I’ve looked at many recipes for rarebit over the years but I’d never reached a point where I could be bothered to make it. However, after getting through one of the soda breads pretty quickly I was keen to experiment with what else I could do other than toast it or slather it with low cholesterol margarine. And then I had a lightbulb moment and thought why not finally try and make some rarebit as I thought the taste and textures of this bread would complement each other perfectly.
As we were having this as an evening meal I also decided to include some bacon as I wanted to make sure my husband didn’t go hungry later on and I have to say this is a fairly substantial meal which doesn’t need a lot of ingredients.
While cooking the bacon I got started on the rarebit which included 25g butter, 25g plain flour, 100ml strong dark ale, an egg yolk, 150g grated cheddar cheese, 2tsp of Dijon mustard, a pinch of cayenne pepper and a few twists of seasalt and black pepper. Once all the ingredients had been mixed to resemble a thick paste and it had cooled it was time to assemble.
So on some thickly sliced toasted soda bread I added the cooked bacon and then covered everything with the rarebit before placing under the grill until it was golden and bubbling.
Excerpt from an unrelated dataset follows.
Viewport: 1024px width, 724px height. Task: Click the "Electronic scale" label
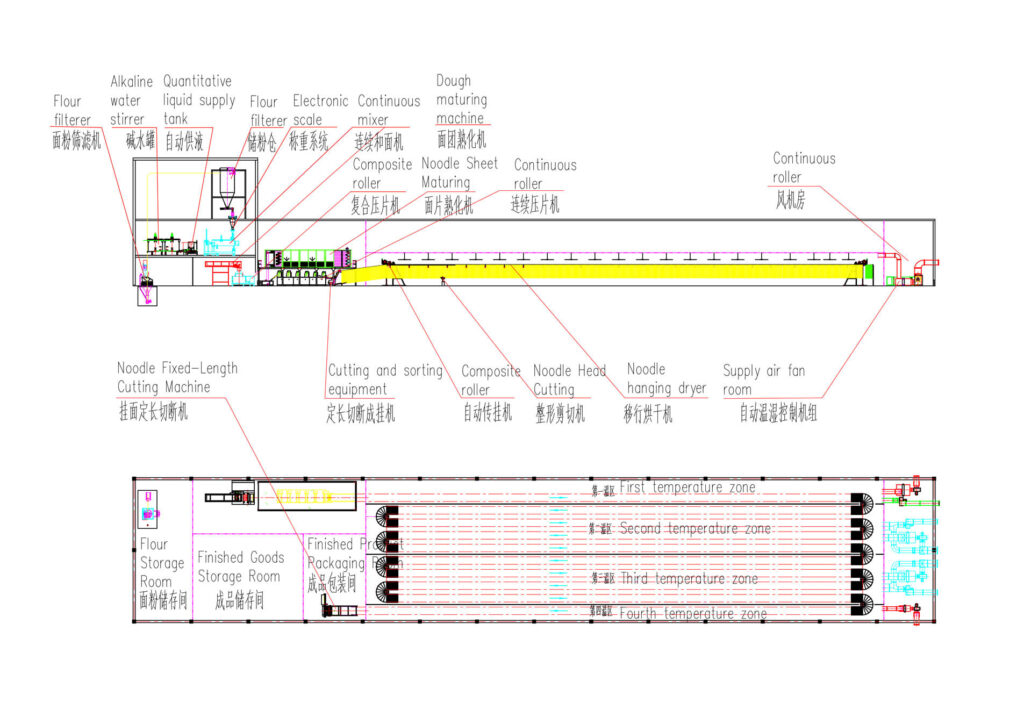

This is a perfect mid-week meal as it doesn’t take long to make and it certainly went down as treat with both myself and the husband and we’ll definitely be having it again in the future. Only next time I might switch the bacon for some Cumberland sausages and also add some sweet plum tomatoes.
There are lots of rarebit recipes online which all have a slight variation but I ended up using a Hairy Bikers recipe.